Today, the front line of the climate crisis lies between the Tropics of Cancer and Capricorn, where 40% of the world lives. This belt around the equator is where temperatures will reach the most intolerable, and sea levels will rise the most. It’s also home to those who have contributed the least to the greenhouse gases that cause global warming.
On a per capita basis, the U.S. contribution to this historical stock is more than 18 times that of India, for example. And while wealthy nations like the U.S. ask today’s big developing-country emitters like India to reduce emissions now, those developing countries rightfully demand that their rich neighbors do more, given the wealth they’ve gained from years of burning fossil fuels unchecked. The result is a finger-pointing contest that leaves the world neither doing enough now to deal with the realities of climate change, nor planning to do so in the future.
The Bridgetown Initiative, developed with the help of international academics and civil society, gathered in Bridgetown, Barbados, in July of this year to seek reconciliation by recasting the problem and solution around global needs and opportunities, not nations. One critical initiative is on climate loss and damage.
Those on the front line cannot insure themselves against the climate crisis. They face large and certain losses—increasing in size and frequency—that are clearly correlated to the actions of others. Commercial insurance requires risks to be quite different: uncorrelated, uncertain, and unrising. If those on the front line were to insure themselves it would, essentially, be “victim pays”—in installments over the coming years.
Bridgetown calls for a new global mechanism where there is an automatic release of international cash and material support for reconstruction wherever an independently verified, significant climate disaster occurs, or when slow-onset disaster happens. This support cannot come in the form of new debt, as climate-vulnerable countries already struggle with high debt because of previous climate costs.

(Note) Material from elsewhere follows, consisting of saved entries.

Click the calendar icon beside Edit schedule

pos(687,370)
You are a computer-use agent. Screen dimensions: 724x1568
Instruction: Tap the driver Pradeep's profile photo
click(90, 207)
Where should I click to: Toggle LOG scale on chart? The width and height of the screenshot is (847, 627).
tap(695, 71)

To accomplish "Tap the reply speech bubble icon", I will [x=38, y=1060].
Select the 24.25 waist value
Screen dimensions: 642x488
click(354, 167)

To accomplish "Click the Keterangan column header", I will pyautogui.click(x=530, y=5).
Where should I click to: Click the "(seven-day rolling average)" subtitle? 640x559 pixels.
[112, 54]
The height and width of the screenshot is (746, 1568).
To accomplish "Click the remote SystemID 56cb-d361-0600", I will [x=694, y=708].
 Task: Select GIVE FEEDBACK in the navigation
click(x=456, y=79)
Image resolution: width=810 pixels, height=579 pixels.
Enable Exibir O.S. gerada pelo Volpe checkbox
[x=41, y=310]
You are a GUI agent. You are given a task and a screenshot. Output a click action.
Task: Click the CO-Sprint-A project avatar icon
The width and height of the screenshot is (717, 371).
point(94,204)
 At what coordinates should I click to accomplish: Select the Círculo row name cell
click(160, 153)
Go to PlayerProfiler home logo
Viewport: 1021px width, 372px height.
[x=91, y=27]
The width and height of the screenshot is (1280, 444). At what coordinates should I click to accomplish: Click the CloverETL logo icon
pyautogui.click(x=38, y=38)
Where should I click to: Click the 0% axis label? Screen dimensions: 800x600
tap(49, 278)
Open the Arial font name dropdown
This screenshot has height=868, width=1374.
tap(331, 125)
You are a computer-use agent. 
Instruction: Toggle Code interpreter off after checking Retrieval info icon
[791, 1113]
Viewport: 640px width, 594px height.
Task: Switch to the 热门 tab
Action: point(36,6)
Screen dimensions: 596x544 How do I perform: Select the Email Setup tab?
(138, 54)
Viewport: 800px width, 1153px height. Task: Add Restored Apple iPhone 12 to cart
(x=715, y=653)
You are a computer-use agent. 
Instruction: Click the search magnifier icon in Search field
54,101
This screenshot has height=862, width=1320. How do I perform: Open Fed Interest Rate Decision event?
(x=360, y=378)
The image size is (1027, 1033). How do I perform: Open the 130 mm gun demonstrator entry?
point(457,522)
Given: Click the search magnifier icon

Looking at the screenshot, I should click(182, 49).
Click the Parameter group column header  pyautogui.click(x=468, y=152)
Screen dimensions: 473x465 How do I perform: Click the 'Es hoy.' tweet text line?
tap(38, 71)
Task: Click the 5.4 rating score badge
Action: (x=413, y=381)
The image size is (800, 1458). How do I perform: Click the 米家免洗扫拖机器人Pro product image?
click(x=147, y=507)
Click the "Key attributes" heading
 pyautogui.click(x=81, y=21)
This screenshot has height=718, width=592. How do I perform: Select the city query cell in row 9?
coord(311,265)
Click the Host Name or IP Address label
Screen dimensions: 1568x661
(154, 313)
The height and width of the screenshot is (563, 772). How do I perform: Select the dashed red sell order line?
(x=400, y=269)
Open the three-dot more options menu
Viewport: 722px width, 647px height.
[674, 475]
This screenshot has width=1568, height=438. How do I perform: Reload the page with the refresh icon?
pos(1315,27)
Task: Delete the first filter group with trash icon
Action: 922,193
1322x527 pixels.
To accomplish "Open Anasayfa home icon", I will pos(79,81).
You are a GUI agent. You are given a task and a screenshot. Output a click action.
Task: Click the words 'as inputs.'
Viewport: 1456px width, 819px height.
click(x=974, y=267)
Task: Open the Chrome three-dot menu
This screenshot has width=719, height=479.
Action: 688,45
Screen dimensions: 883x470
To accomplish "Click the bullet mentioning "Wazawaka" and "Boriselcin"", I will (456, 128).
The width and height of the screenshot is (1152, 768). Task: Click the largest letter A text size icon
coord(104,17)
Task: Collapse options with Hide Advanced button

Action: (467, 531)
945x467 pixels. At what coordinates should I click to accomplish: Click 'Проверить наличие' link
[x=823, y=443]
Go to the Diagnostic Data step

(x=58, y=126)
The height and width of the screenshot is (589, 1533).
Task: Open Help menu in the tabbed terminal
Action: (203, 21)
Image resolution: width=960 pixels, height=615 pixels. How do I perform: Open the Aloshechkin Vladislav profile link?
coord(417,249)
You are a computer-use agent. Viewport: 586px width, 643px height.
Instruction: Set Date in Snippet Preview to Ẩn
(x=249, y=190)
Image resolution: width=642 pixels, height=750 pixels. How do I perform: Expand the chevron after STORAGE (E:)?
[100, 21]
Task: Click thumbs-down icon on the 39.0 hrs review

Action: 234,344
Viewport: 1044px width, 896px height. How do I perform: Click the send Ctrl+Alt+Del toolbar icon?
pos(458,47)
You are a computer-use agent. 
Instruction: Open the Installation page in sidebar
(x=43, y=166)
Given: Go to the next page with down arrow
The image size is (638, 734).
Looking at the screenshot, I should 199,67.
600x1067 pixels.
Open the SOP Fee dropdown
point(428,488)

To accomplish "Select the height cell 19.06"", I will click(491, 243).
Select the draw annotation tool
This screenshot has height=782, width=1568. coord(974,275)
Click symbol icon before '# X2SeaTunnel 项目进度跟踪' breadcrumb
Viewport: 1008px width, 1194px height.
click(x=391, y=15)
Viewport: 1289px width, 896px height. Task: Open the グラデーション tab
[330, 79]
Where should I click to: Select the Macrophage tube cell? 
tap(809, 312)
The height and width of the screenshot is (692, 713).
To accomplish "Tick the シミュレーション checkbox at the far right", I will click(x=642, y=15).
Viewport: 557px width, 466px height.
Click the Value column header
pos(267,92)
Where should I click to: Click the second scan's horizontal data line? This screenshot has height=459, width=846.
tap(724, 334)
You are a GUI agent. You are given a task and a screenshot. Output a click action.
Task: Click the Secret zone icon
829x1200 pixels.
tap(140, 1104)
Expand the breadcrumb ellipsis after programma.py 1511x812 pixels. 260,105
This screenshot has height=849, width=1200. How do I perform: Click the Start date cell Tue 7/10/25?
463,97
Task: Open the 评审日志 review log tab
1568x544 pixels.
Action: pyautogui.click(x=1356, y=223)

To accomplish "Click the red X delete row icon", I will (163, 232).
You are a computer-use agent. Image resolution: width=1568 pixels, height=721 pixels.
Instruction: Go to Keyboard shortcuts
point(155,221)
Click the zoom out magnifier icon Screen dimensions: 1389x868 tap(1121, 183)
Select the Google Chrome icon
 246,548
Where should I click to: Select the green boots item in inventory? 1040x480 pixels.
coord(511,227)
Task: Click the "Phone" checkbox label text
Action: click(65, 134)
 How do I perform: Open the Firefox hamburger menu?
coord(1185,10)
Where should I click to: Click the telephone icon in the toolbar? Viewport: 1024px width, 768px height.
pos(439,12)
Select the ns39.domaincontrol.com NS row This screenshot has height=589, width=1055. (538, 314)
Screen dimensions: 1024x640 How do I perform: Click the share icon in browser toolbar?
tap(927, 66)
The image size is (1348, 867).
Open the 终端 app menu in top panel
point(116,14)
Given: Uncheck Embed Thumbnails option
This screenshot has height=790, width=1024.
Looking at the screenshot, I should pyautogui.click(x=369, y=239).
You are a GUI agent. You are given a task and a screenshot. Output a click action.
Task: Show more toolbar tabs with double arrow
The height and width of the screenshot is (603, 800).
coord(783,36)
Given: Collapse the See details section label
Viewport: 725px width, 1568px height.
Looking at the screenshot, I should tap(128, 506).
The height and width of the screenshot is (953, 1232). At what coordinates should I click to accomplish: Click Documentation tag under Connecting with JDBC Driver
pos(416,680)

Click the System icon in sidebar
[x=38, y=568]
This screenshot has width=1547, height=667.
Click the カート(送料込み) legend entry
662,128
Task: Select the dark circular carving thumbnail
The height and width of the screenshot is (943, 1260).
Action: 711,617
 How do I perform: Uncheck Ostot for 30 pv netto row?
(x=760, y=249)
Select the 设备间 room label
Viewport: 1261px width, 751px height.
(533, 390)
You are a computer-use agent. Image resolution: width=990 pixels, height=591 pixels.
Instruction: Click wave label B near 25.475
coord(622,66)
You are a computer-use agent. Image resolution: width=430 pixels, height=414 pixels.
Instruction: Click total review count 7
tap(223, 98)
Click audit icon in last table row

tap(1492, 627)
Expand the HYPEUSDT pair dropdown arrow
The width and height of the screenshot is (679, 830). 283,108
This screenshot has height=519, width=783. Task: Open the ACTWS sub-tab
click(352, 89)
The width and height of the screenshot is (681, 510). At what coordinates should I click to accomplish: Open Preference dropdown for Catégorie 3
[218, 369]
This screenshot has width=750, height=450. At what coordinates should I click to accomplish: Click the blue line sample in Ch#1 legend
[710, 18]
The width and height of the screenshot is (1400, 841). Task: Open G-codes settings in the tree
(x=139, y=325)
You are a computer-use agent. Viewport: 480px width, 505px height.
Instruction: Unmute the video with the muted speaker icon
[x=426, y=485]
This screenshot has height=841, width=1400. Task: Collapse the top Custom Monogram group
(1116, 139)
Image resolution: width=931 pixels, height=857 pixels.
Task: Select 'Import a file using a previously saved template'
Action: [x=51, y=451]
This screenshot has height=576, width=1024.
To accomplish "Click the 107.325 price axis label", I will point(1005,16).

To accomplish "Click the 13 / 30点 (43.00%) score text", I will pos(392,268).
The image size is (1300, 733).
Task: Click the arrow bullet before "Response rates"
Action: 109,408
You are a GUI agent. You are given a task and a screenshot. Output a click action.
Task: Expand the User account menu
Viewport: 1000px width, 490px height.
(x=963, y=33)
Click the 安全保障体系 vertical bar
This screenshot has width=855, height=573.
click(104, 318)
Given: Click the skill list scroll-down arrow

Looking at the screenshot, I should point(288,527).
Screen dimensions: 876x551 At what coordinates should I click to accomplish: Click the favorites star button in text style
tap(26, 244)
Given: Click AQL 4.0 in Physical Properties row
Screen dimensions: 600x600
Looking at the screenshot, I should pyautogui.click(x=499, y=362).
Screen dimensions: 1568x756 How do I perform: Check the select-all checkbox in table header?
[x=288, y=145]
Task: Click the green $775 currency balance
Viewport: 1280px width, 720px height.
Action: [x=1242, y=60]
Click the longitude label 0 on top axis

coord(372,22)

We also need this grant mechanism to be funded in a way that does not draw too heavily on current budgets and does not exacerbate today’s cost-of-living crisis. One opportunity lies in the fact that while the Russian invasion of Ukraine has elevated fossil-fuel prices by 30% to 40% over pre-COVID levels, it is unlikely that these levels will be sustained, whatever the short-term manipulations of supply. This is especially true if we continue to transition out of fossil fuels and reduce the energy intensification of GDP. Nations could put a levy on the production of fossil fuels that could start at zero and rise by 1 percentage point for every 10-percentage-point decline in fossil-fuel prices from today’s levels. The revenues would go to a fund, modeled on the International Oil Pollution Compensation Funds, that could be accessed immediately by any country experiencing an independently verified climate event that has cost more than, say, 5% of GDP.
The annual conference on the climate crisis, COP27, must address loss and damage. Otherwise, the climate crisis will quickly become a debt crisis as climate-vulnerable countries add more debt to pay for increasingly severe climate disasters.
In some Caribbean countries, over 50% of the increase in debt in recent decades comes from costs related to natural disasters. Increasing debt means less to spend on public health, welfare, and education, so this would quickly become a development crisis, with international spillovers on conflict, migration, and even pandemics. We live apart and invisible from one another, but also on top of each other.